The Coast Guard tug , homeported in Bayonne, New Jersey, was the first on scene in New York Harbor and acted as On-Scene Commander. Adak arrived on scene an hour later and took over On-Scene Commander responsibilities. For hours Adak coordinated the evacuation of civilians, transport of firefighters and rescue personnel, and the establishment of security zones to protect other high valued assets from further attack. For her part in the response to the attacks of September 11, Adak received the Secretary of Transportation Outstanding Unit Award.

Multiple fireboats of the New York City Fire Department, including Fire Fighter and the John J. Harvey (the latter of which had been retired since 1995), were among the first boats on the scene and provided firefighting activities from the water, pumping harbour water at high pressure to the hoses of land-based firefighters when other water was in low supply or simply unavailable due to breaks in the waterlines caused by the destruction of the towers.

> Problem details:
Copy the passage above about the harbor response on September 11 word for word, starting with "The Coast Guard" and going on through "Outstanding Unit Award.".

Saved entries
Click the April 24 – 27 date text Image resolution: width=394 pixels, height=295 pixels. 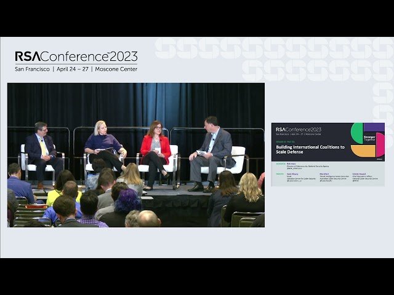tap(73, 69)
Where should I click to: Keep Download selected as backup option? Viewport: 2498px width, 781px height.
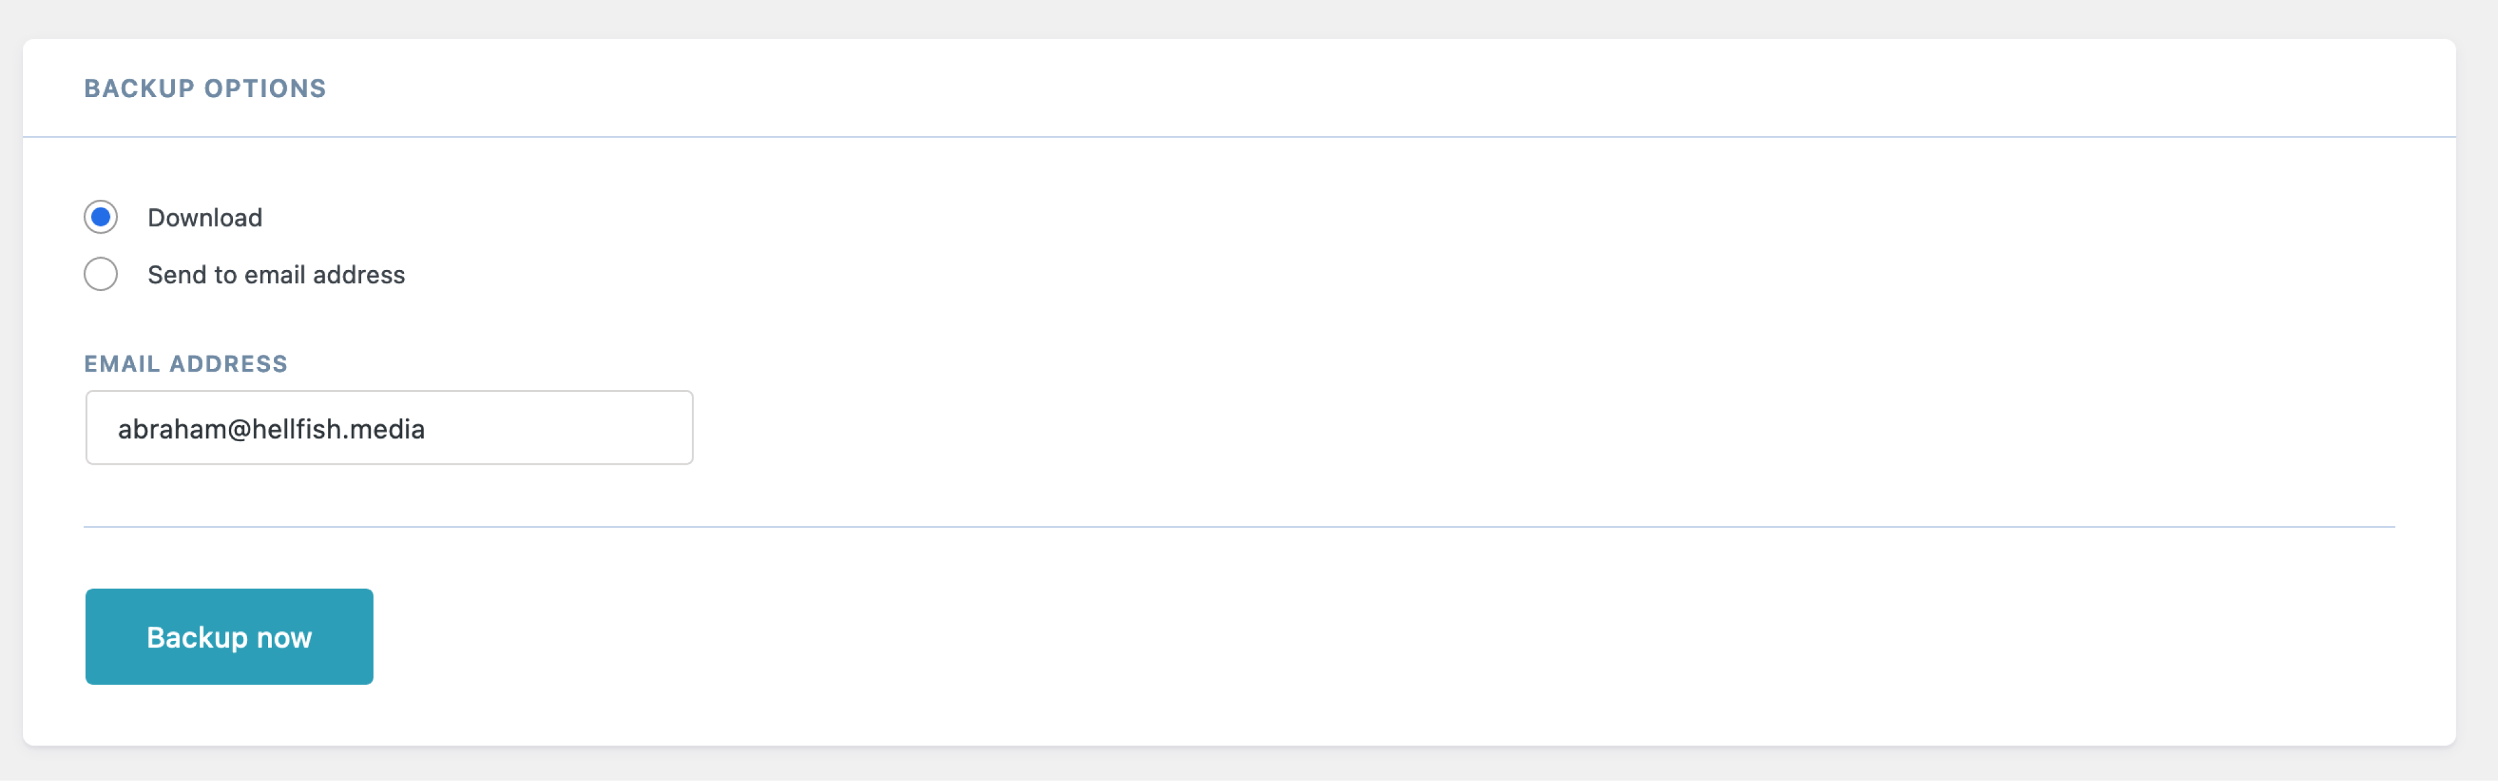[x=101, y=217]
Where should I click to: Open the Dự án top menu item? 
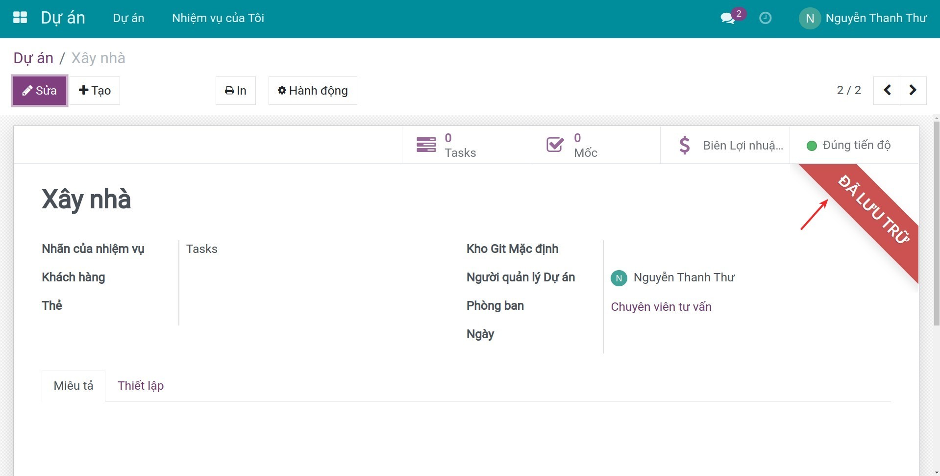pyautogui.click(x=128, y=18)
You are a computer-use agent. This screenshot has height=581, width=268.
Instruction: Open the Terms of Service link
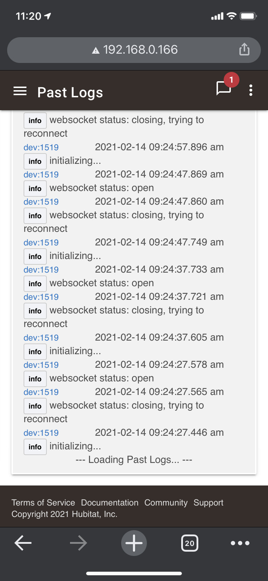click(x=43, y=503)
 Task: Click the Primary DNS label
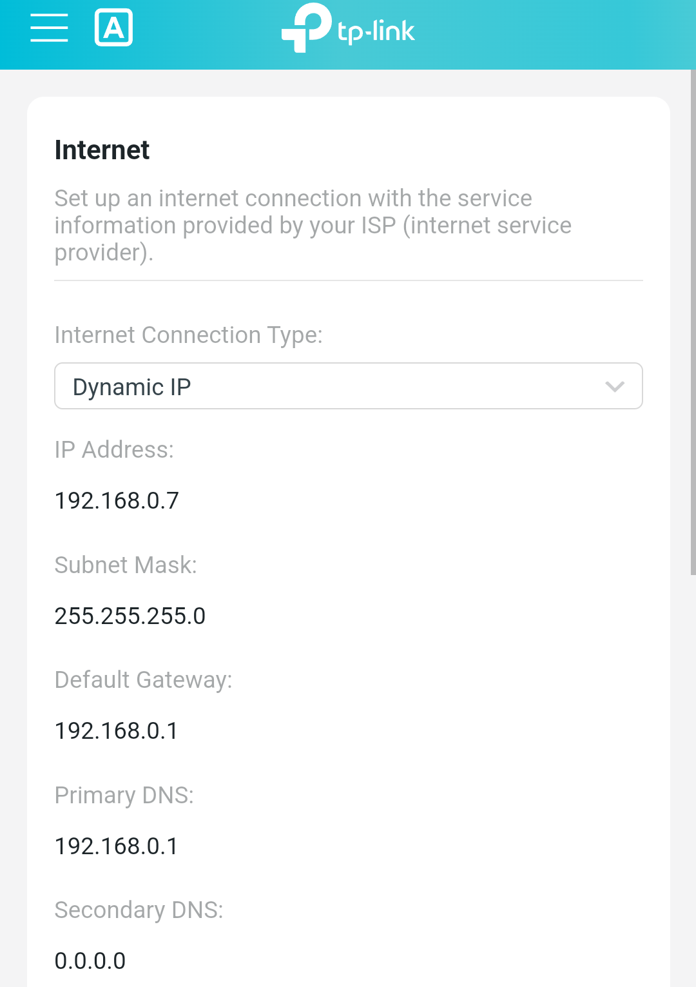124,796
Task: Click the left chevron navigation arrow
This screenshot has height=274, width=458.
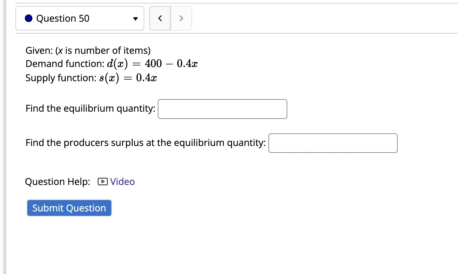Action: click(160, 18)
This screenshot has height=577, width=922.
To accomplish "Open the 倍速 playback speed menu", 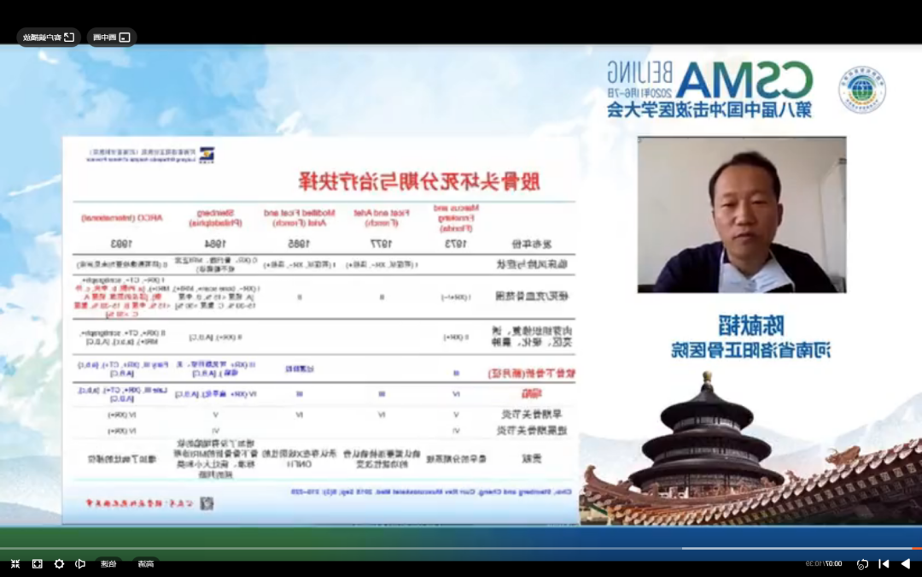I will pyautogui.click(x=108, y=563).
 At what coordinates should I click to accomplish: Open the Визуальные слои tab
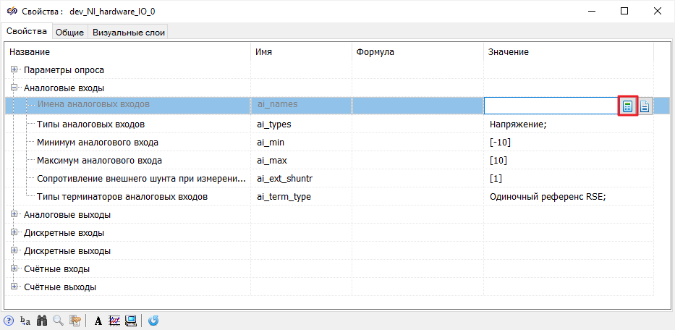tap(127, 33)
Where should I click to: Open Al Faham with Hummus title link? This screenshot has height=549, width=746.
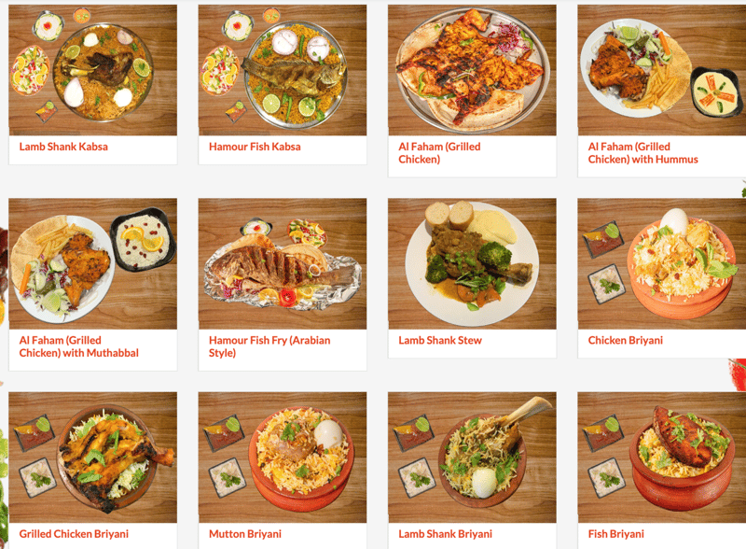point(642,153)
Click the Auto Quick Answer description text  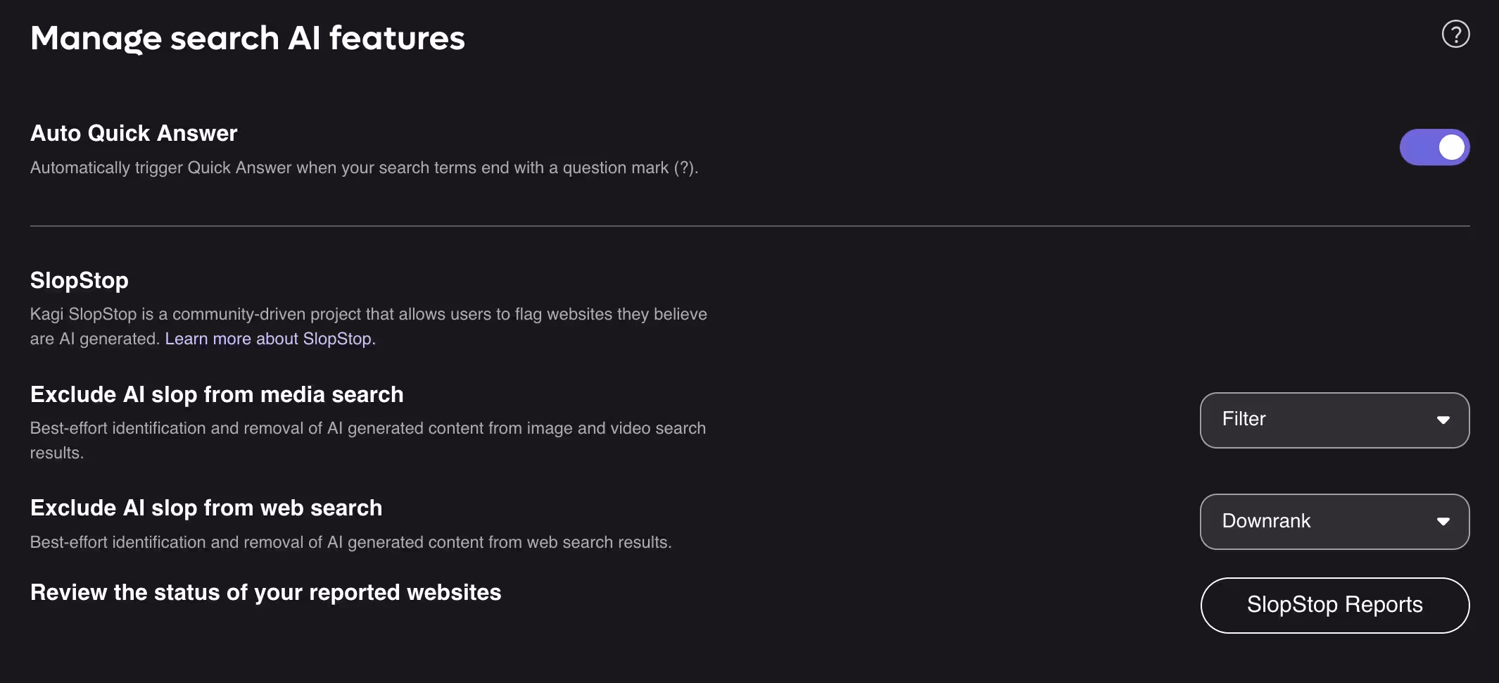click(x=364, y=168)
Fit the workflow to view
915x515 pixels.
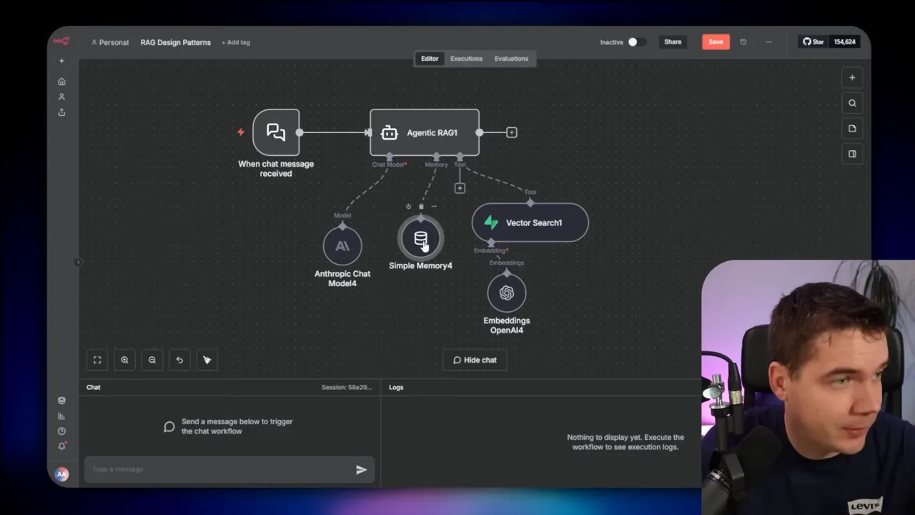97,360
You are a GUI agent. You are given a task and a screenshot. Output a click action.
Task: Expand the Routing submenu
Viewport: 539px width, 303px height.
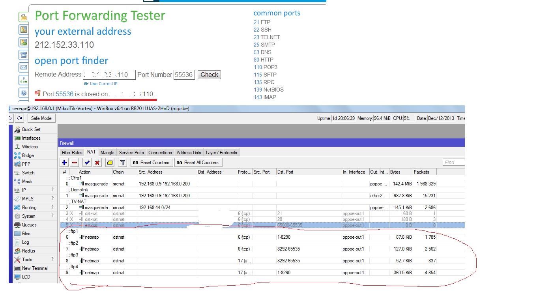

> Solved exercise:
The Coast Guard tug , homeported in Bayonne, New Jersey, was the first on scene in New York Harbor and acted as On-Scene Commander. Adak arrived on scene an hour later and took over On-Scene Commander responsibilities. For hours Adak coordinated the evacuation of civilians, transport of firefighters and rescue personnel, and the establishment of security zones to protect other high valued assets from further attack. For her part in the response to the attacks of September 11, Adak received the Secretary of Transportation Outstanding Unit Award.